Description of the task
Transcribe each record exactly; skip any picture.

Data for review

--- START ---

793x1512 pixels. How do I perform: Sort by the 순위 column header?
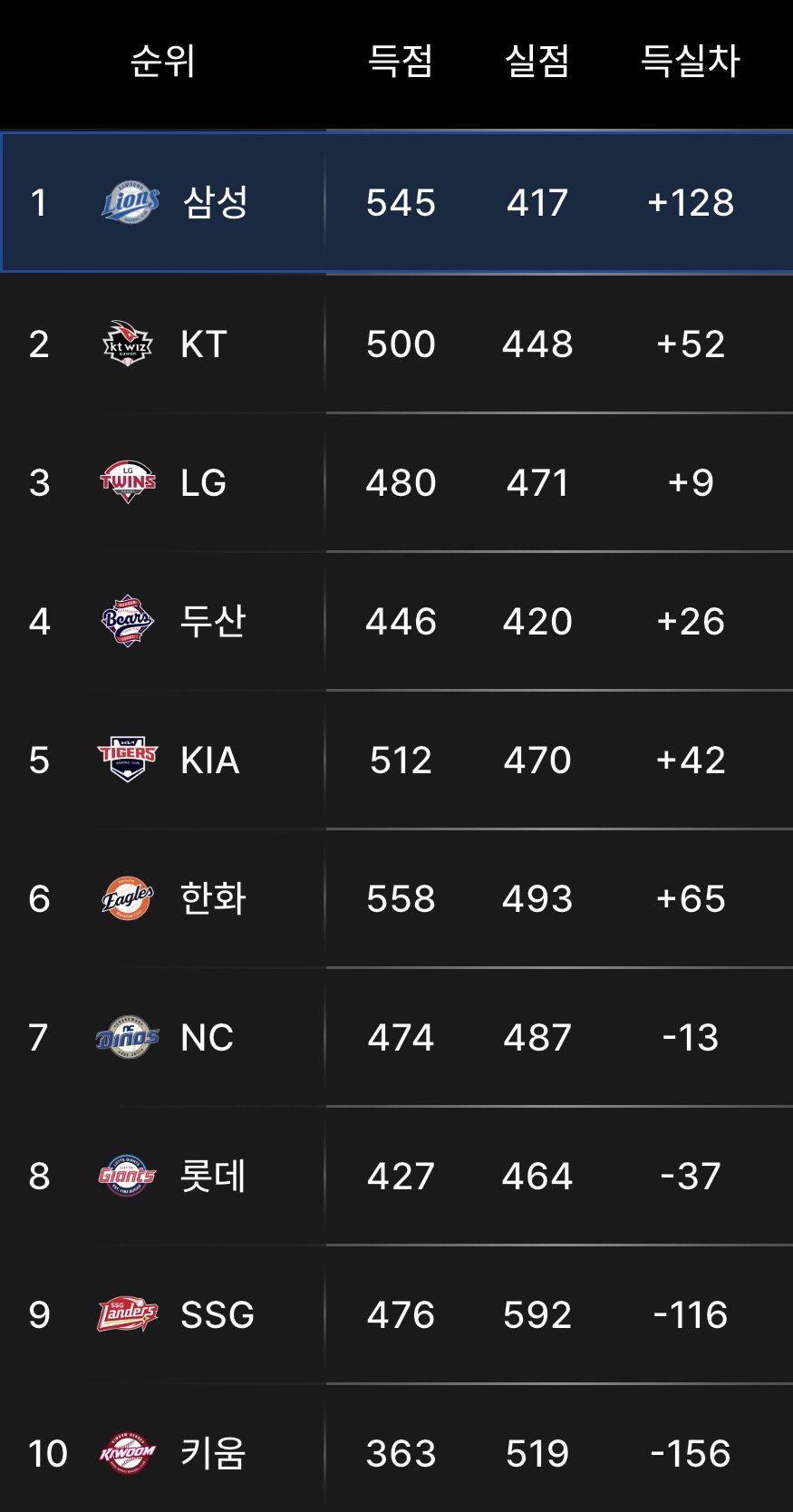click(162, 62)
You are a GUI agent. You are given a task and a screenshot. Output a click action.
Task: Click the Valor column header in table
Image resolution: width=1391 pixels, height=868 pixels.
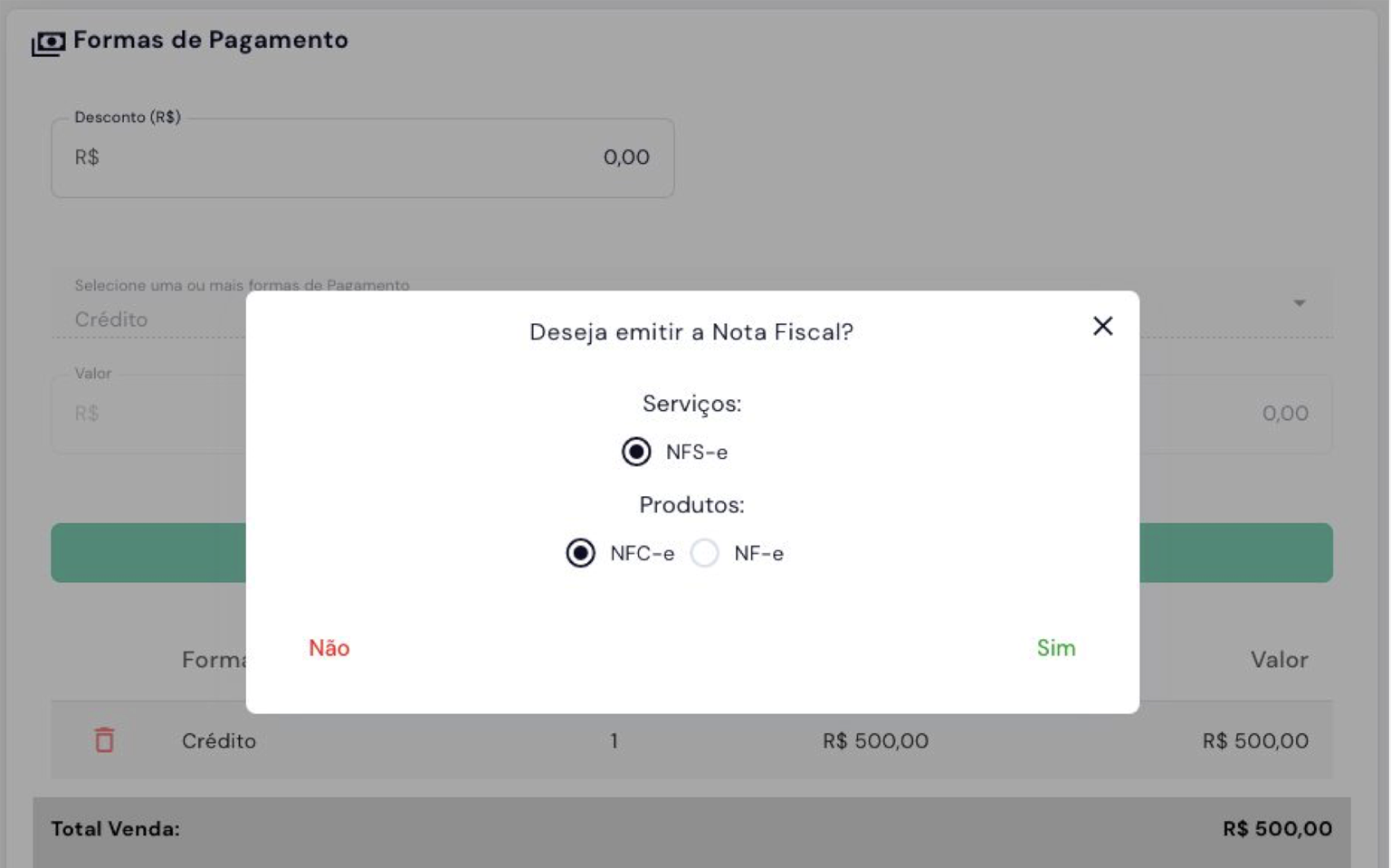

--- END ---

Expected answer
793x1512 pixels. How do I perform: Sort by the 순위 column header?
click(162, 62)
You are a GUI agent. You are given a task and a screenshot. Output a click action.
Task: Click the Valor column header in table
Image resolution: width=1391 pixels, height=868 pixels.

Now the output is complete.